> **Brief**
Below are some entries. Copy each line in them that holds "computer".

[Records excerpted from a collection]
_ _ _

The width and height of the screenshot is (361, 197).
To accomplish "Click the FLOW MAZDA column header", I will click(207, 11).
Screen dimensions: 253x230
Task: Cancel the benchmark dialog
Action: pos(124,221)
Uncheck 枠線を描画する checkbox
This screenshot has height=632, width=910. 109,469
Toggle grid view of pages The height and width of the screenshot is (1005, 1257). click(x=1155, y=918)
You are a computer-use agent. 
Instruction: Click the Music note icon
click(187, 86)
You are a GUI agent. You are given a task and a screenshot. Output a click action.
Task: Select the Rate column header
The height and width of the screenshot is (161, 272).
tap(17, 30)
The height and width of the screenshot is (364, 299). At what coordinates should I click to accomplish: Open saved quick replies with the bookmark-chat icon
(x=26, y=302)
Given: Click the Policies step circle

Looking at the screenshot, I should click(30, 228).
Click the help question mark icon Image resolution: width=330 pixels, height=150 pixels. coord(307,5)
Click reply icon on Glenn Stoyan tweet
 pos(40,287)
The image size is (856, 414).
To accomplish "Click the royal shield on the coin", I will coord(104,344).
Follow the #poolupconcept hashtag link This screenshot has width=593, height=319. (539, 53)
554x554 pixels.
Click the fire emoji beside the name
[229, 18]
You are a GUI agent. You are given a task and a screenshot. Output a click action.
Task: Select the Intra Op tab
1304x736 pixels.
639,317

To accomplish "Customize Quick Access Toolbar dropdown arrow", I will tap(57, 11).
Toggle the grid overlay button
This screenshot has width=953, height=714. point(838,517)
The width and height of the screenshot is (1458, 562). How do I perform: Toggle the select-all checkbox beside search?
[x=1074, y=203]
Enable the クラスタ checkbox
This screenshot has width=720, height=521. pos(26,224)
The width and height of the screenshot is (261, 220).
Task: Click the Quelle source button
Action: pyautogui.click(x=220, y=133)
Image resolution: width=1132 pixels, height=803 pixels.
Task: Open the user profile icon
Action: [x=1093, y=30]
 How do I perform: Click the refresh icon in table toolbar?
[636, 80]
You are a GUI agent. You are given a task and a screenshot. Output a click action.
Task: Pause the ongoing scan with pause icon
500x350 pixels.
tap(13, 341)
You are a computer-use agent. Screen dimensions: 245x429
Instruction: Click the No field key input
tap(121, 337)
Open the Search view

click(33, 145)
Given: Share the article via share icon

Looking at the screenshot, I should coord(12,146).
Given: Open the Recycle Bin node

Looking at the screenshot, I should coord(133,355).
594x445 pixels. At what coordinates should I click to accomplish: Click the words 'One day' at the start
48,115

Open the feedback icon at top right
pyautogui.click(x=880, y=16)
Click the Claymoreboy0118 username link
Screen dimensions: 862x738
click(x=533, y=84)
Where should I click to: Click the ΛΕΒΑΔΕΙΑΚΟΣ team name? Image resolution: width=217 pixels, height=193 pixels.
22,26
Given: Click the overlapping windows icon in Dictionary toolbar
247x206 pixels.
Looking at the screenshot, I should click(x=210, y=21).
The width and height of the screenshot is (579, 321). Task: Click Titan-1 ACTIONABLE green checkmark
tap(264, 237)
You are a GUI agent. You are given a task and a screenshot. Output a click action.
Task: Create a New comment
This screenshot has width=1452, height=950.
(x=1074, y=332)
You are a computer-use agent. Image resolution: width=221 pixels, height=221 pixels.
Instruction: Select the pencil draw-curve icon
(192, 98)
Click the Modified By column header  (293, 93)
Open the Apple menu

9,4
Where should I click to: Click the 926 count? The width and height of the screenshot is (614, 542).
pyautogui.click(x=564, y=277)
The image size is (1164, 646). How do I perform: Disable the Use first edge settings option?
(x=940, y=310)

_ _ _

> **Written response**
You are a computer-use agent. 
You are a computer-use agent. Screen dimensions: 245x429
You are a computer-use agent. Image resolution: width=221 pixels, height=221 pixels.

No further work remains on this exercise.